Llenos de admiración, tomamos notas de su ejemplo y entre todos asumimos firmes el compromiso de cerrar cada vez más la brecha de género, que permanece en todos los ámbitos de nuestro país y así, hasta el año próximo.
Pues yo, en esta ocasión, prefiero aprovechar este mes para destacar como prioridad la importancia de generar consciencia sobre aquellos casos que se viven en nuestro país y que no son considerados ejemplo de éxito, pero que sí son mayoría.
En pleno siglo 21, en la República Dominicana aun somos testigos de una amplia desigualdad de derechos que continua colocando en desventaja a mujeres, niñas y adolescentes, especialmente a aquellas pertenecientes a comunidades vulnerables y que representan la mayor parte de la población.
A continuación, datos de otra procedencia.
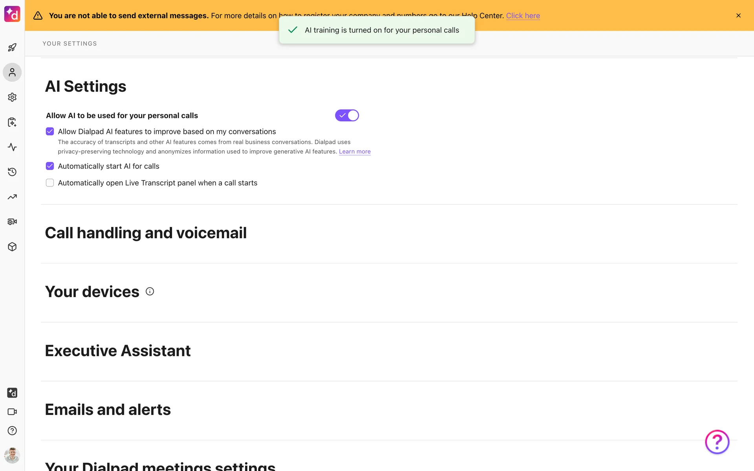Open the gear settings icon in sidebar
The image size is (754, 471).
coord(12,97)
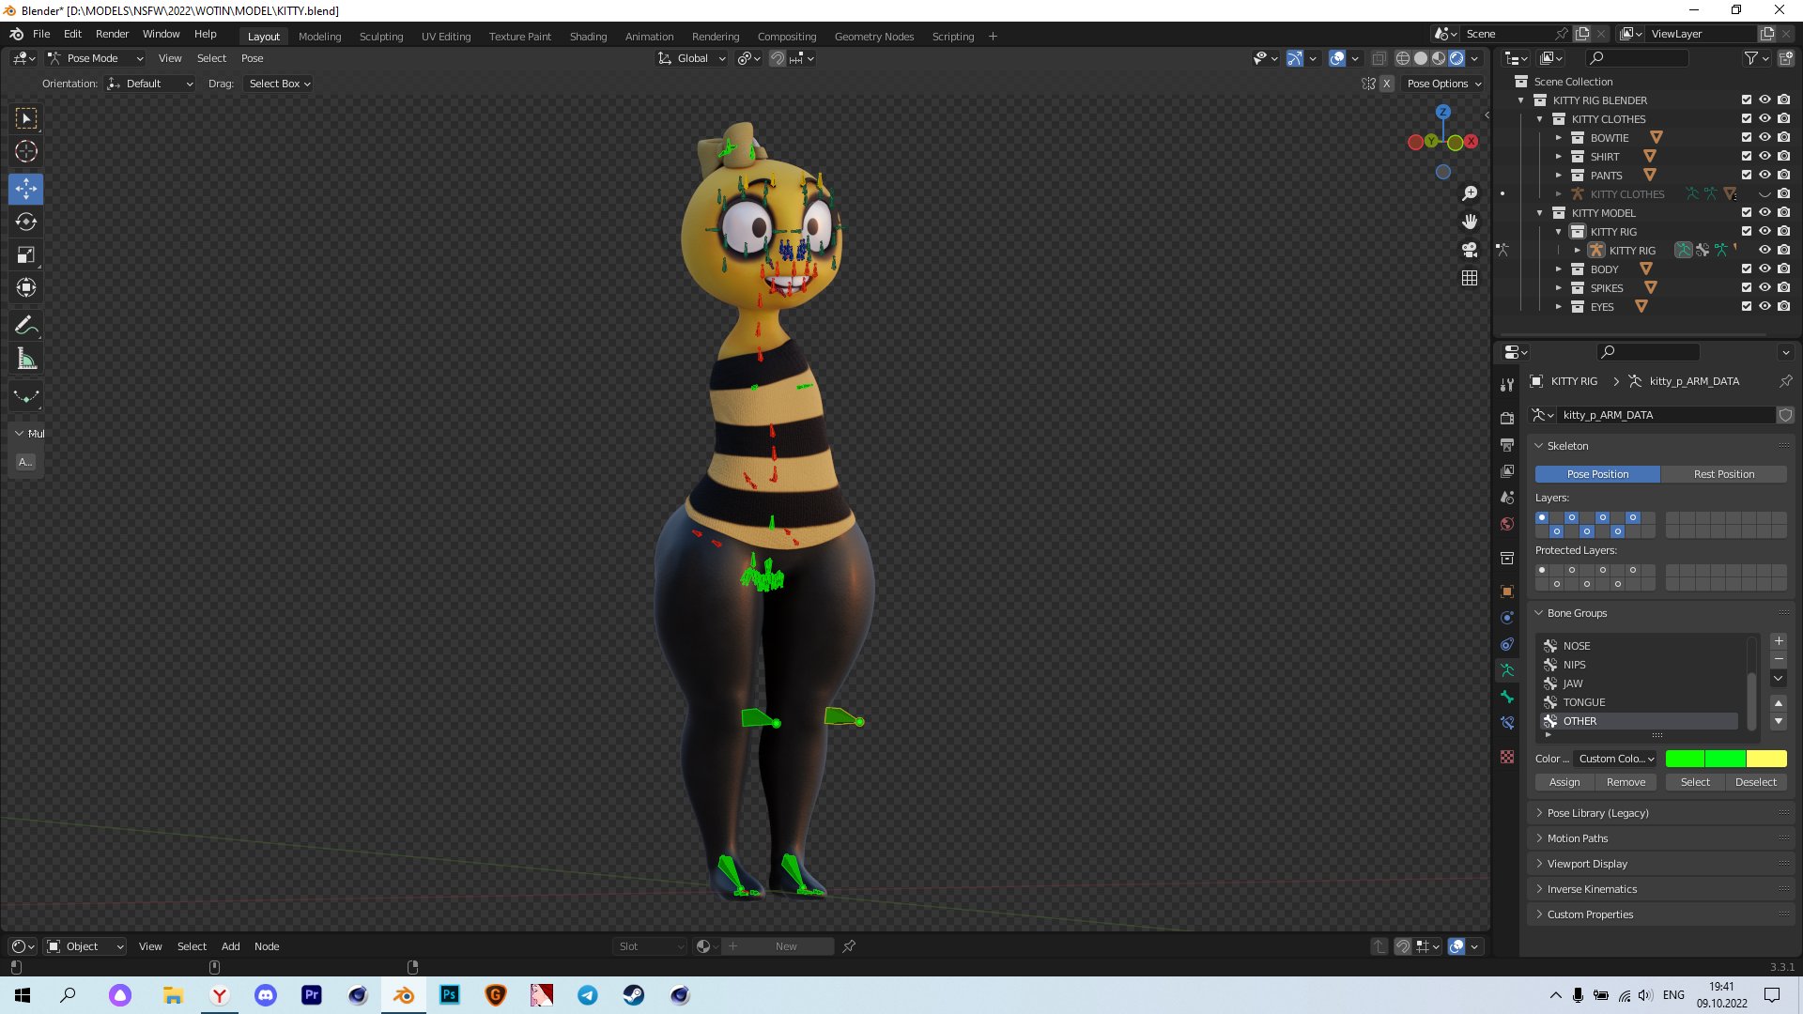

Si a esto, sumamos la evidente debilidad en ejecución de políticas públicas orientadas a mitigar los problemas generados por dicha desigualdad, la falta de acceso a educación sexual, la violencia implacable que aun enfrentamos y la carencia de leyes, pudiéramos concluir sin lugar a duda que tal vez no tenemos tanto que celebrar y, muy por el contrario, que ser mujer en nuestro país es cada vez más difícil.
La tasa de embarazo adolescente en República Dominicana continúa siendo la más alta de toda América Latina y el Caribe. Los datos disponibles indican que el 22 % de las mujeres entre 12 y 19 años han estado embarazadas, lo que es un 34 % más alto que el promedio de toda la región. Es espeluznante saber que gran parte de nuestras niñas en zonas rurales inicia la actividad sexual desde los 9 años, y muchas con 15 años ya han tenido su segundo hijo.
No podemos seguir ignorando el impacto socio económico que esta problemática genera, y lo que representa para la integración de la mujer en los sectores productivos, cuando la mayoría desde la niñez ve su futuro truncado, lo cual, a su vez, repercute en la propagación de la pobreza generación tras generación; la baja o nula formación educacional, la degradación de oportunidades de inserción laboral, y la perpetuación del riesgo de la violencia de género, intrafamiliar y social.
Esta realidad se vuelve aun más oscura cuando comprobamos que están señalados como causas principales del embarazo infantil y adolescente en nuestro país: el abuso sexual, muchas veces provocado por un familiar o persona allegada a la familia; la normalización social de la violencia sexual y los patrones culturales que lo defienden, y la carencia de educación sobre derechos sexuales y reproductivos.
Lo que es verdaderamente grave es conocer estos datos y de la condena que representan para la mujer dominicana, y nuestro desarrollo, y al mismo tiempo ver cómo se rechaza la educación sexual en las escuelas, como solución primaria. Aún peor: ver a nuestros legisladores llenarse de orgullo, mientras se niegan a reconocer la interrupción voluntaria del embarazo tipificado dentro de las tres causales, como un derecho en perjuicio de las mujeres y niñas más vulnerables en nuestro país.
Bajo tales condiciones, el mes de marzo no tiene motivos de celebración, más bien deberíamos aprovecharlo para generar alerta sobre el cambio de dirección que necesitamos y el círculo vicioso de pobreza y subdesarrollo que tenemos como sentencia, mientras como sociedad, nos continuemos negando a hacer frente a lo que sí viven como realidad las mujeres dominicanas.